Lucinda Walker has been the Director of the Norwich Public Library since (gasp!) 2002. In the words of Eloise, she “loves, loves, loves” her job, her colleagues and the Norwich community. In her free time she listens to podcasts (Ear Hustle, Heavy Weight and Everything is Alive are her current favorites), cries at the Great British Bake-off, skies in any kind of weather and drinks way too much dark-roasted coffee. Lucinda lives in Brownsville with her writer husband Peter and two awesome kids, Hartley & Lily.

Penny McConnel has been selling books for 39 years. She and Liza Bernard opened the Norwich Bookstore in August of 1994 and Penny although not working anyway near as many hours she did in the past, still can often be found behind the counter at the store or selling books at the many offsite events where the store travels. She lives in Norwich with husband Jim and spends her off time reading, knitting, gardening, cooking & dreaming of her next beach walk.

Rob Johnson is a Financial Advisor, loving husband to Alanya, and proud father of Bruce, a second grader at MCS. He is a Brazilian American who grew up in Florida, came to New England to see snow and never looked back! Rob is an avid reader and a #1 fan of the Norwich Bookstore. When not engrossed in a good book you can find Rob running around Norwich, coaching soccer, attending a Rec Council meeting, sharing a Vermont IPA with friends, and eating anything sweet.

Book Jam folks

Lisa Cadow is the co-founder of the Book Jam. When not reading or experimenting in her kitchen, she works as a health coach for Dartmouth Health Connect, an innovative primary care practice in Hanover, NH. She fervently believes that health outcomes would improve if doctors could prescribe books to patients as well as medicine. Lisa lives in Norwich with her husband, three cats, and a fun border collie and loves it when her three adult children visit.

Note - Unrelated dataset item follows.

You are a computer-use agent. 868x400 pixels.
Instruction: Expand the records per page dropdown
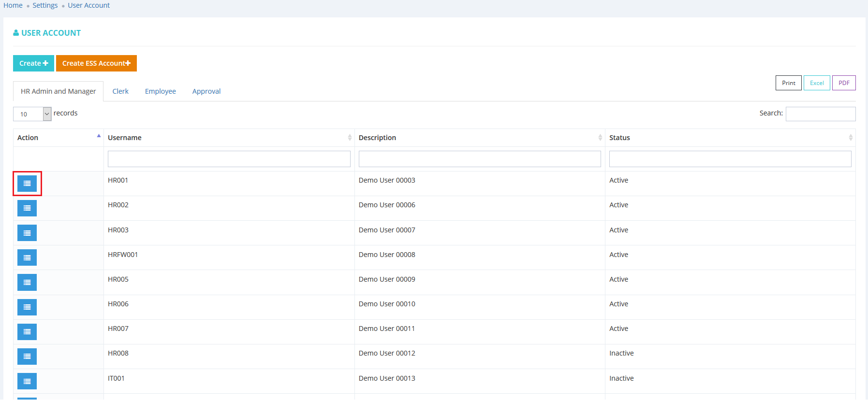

Lisa Christie, co-founder of the Book Jam, was in previous times the Founder/Executive Director of Everybody Wins! Vermont and USA, literacy programs that help children love books. She currently works as a part-time non-profit consultant, part-time Dartmouth graduate student, and all-the-time believer in the power of books. She lives in Norwich with her musician husband, two superb sons, and a very large dog. She often dreams of travel.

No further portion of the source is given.